To me it looks like it should work. Do you see anything wrong with the annotation file? Not sure where to go from here.

Here are the classes for reference.

UNK_CLASS = ["unknown"]

VOC_COCO_CLASS_NAMES = {}

T1_CLASS_NAMES = [
    'Urchin', 'Fish', 'Sea star', 'Anemone', 'Sea cucumber', 
    'Sea pen', 'Sea fan', 'Worm', 'Crab', 'Gastropod'
]

T2_CLASS_NAMES = [
    'Shrimp', 'Soft coral'
]

T3_CLASS_NAMES = [
    'Glass sponge', 'Feather star'
]

T4_CLASS_NAMES = [
    'Eel', 'Squat lobster', 'Barnacle', 'Stony coral', 'Black coral', 'Sea spider'
]

VOC_COCO_CLASS_NAMES["fathomnet"] = tuple(itertools.chain(T1_CLASS_NAMES, T2_CLASS_NAMES, T3_CLASS_NAMES, T4_CLASS_NAMES, UNK_CLASS))
orrzohar commented 1 year ago

Hi @sf-pear,

I believe I see the issue!

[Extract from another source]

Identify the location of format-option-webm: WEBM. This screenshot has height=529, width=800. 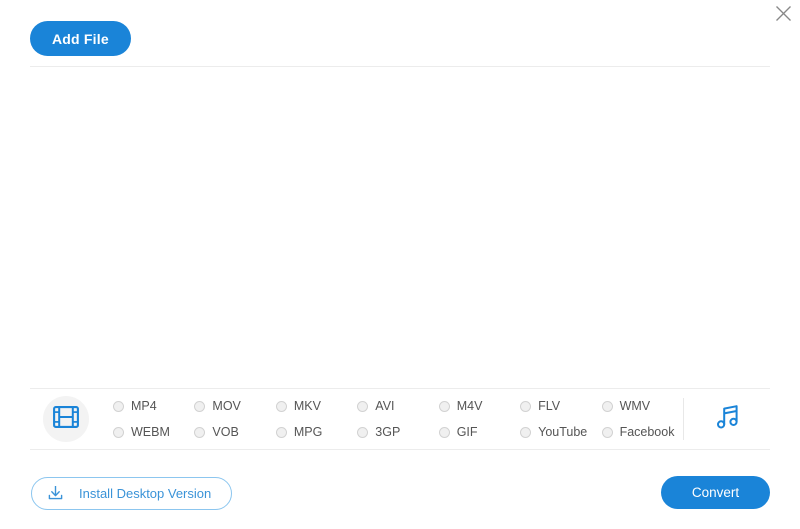
(154, 432).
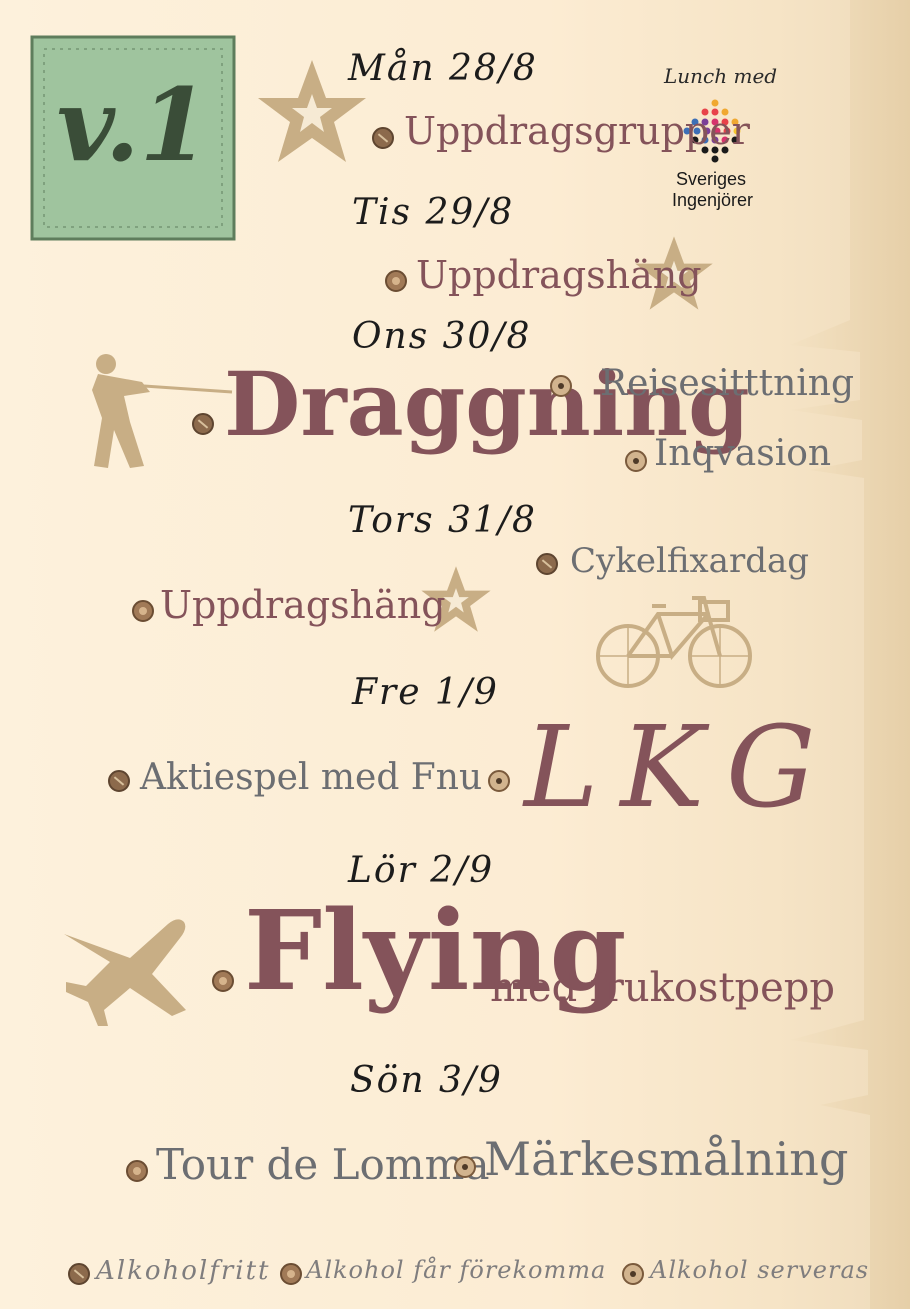 The height and width of the screenshot is (1309, 910). Describe the element at coordinates (690, 561) in the screenshot. I see `event-name: Cykelfixardag` at that location.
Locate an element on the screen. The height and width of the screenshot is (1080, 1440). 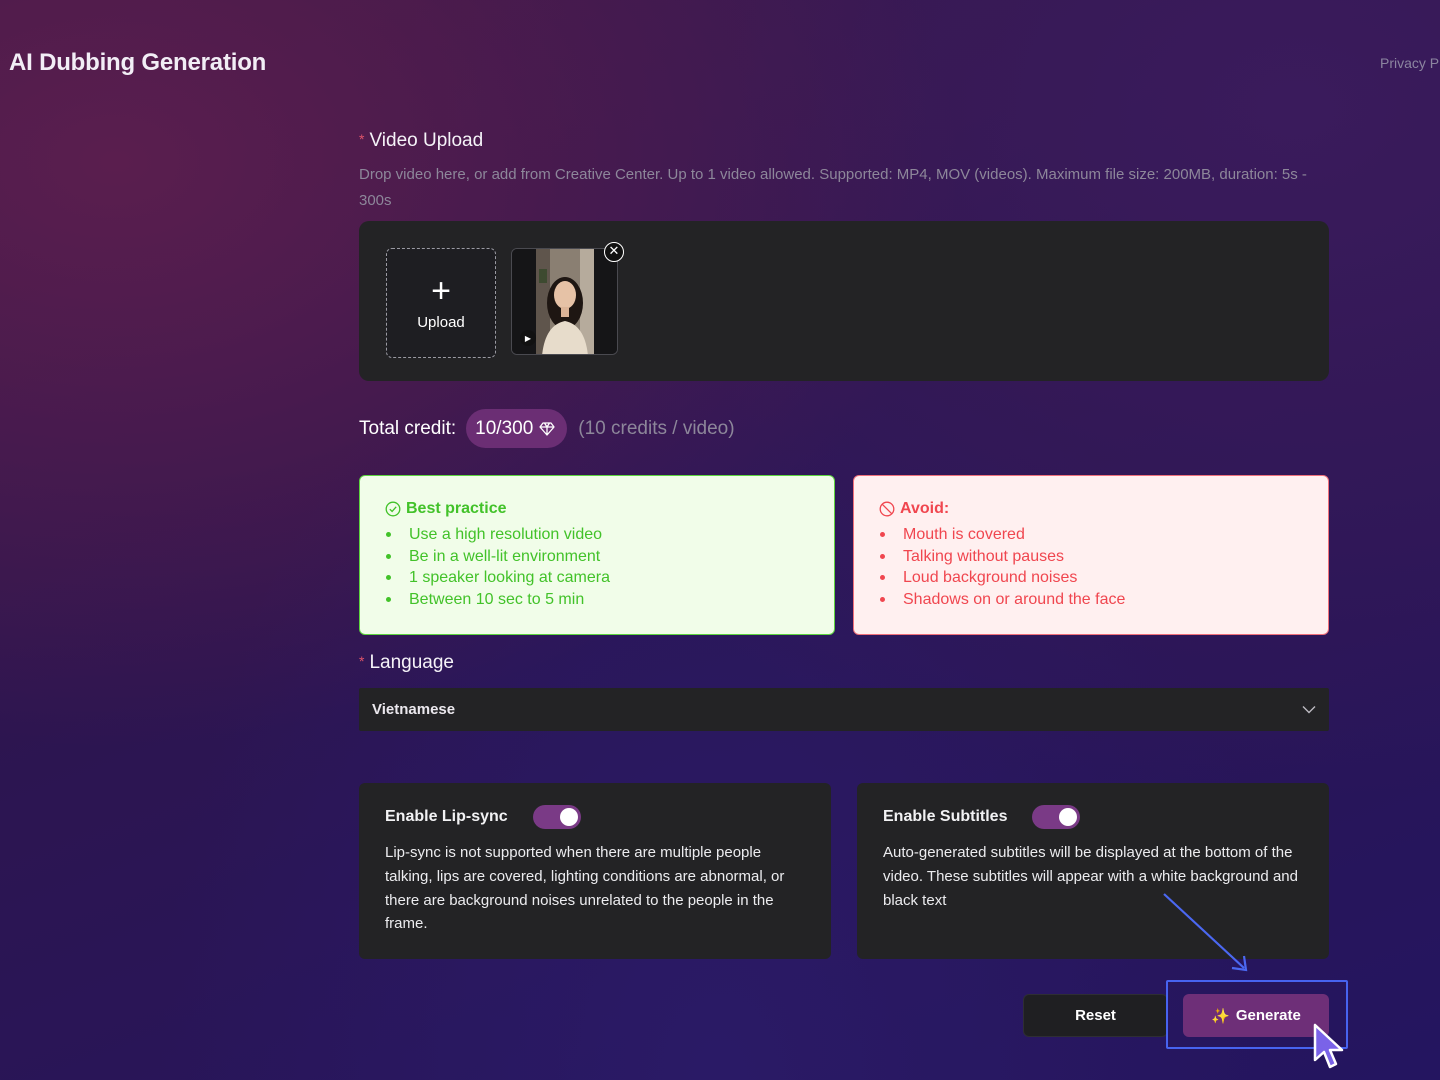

This is happening only on this image because it only has task1 objects -- and we are really lucky it did!

You cannot have "train" in the name of the "ft" file.

This comes from how the dataloader parses the different files:

https://github.com/orrzohar/PROB/blob/10b6518f90495e07b7baf0d1bfa353f0e583eb8e/datasets/torchvision_datasets/open_world.py#L285-L290

As you can see, if you have "train" in the name of "image_set", you will go down the logic of a training (and not fine-tuning) dataset -- and remove both previously known and unknown objects. But in fine-tuning, you should have access to ALL the objects. As you only have T1 objects here, they were all removed, which is why you got the error.

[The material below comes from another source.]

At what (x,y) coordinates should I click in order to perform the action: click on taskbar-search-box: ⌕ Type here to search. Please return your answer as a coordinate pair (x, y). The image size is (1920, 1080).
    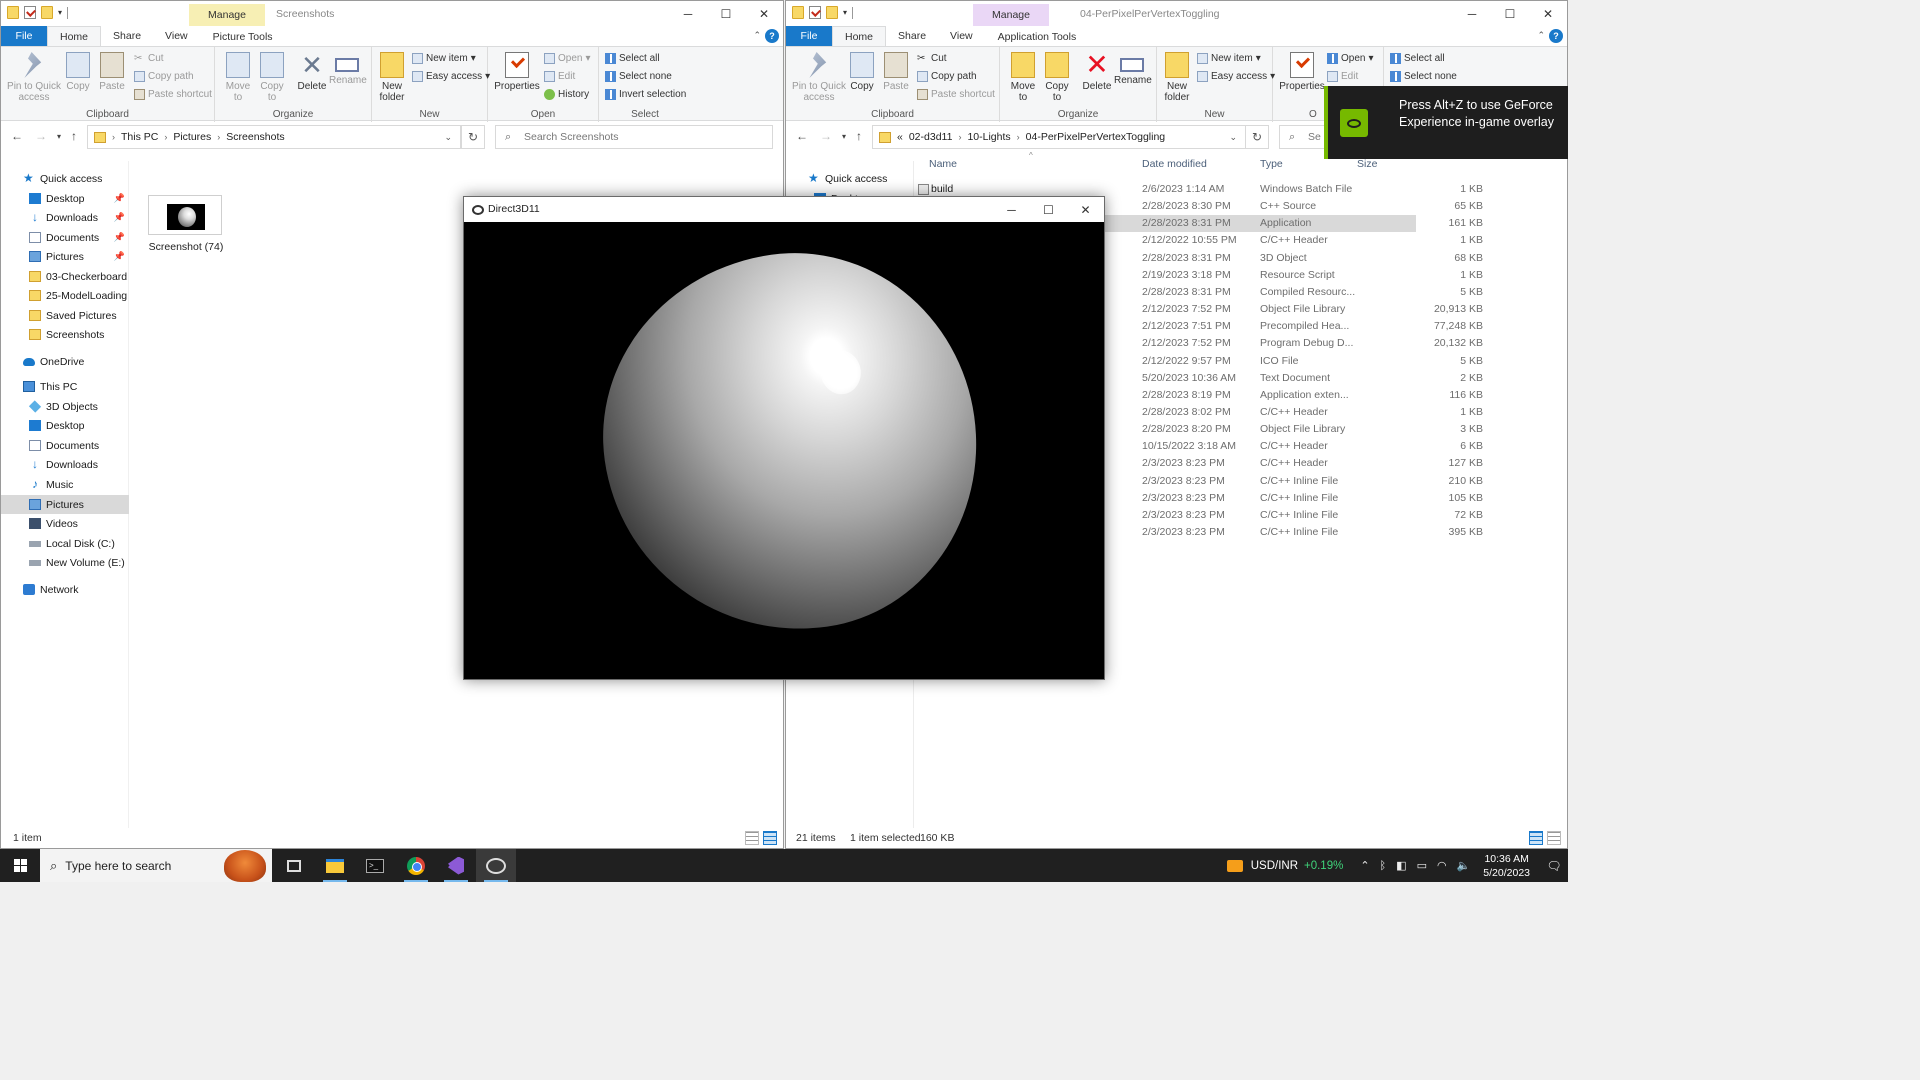
    Looking at the image, I should click on (156, 866).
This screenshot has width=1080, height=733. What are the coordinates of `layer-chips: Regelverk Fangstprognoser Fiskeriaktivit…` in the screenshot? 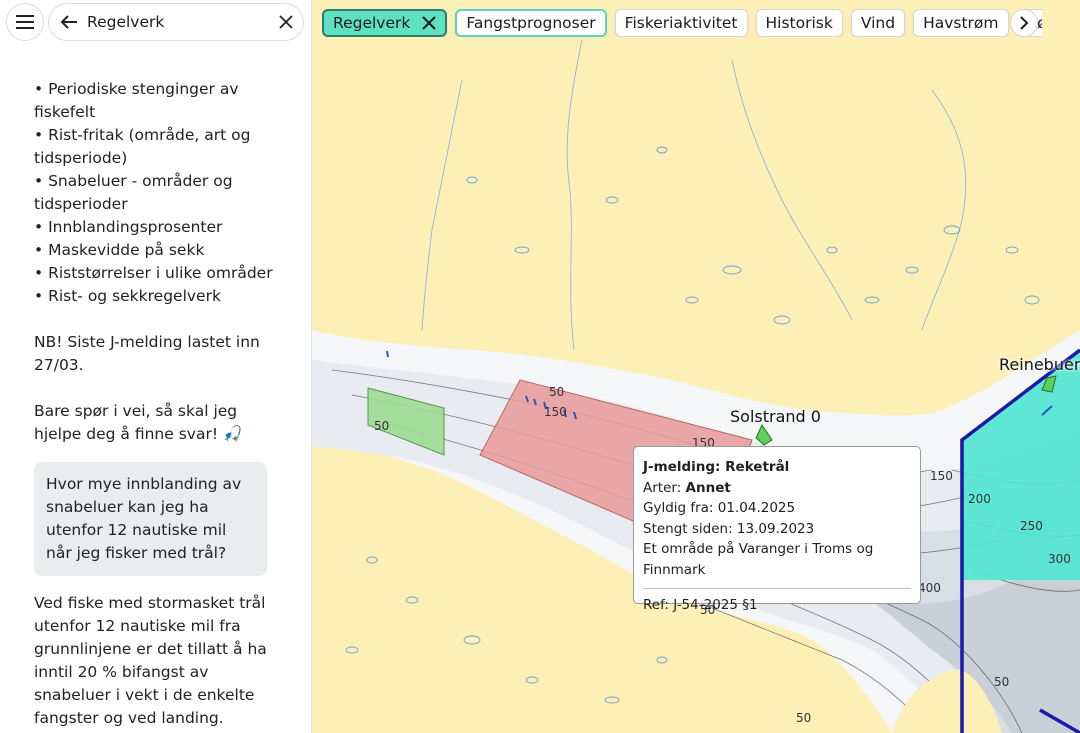 It's located at (682, 23).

To fix this, you could either edit the code above to be something more robust, or just change the file to match the style I had (e.g., t2_ft or anything that does not have "train" or "test" in the file name).

Best, Orr

sf-pear commented 1 year ago

Brilliant! Just changed the filename and it is running. Thank you so much!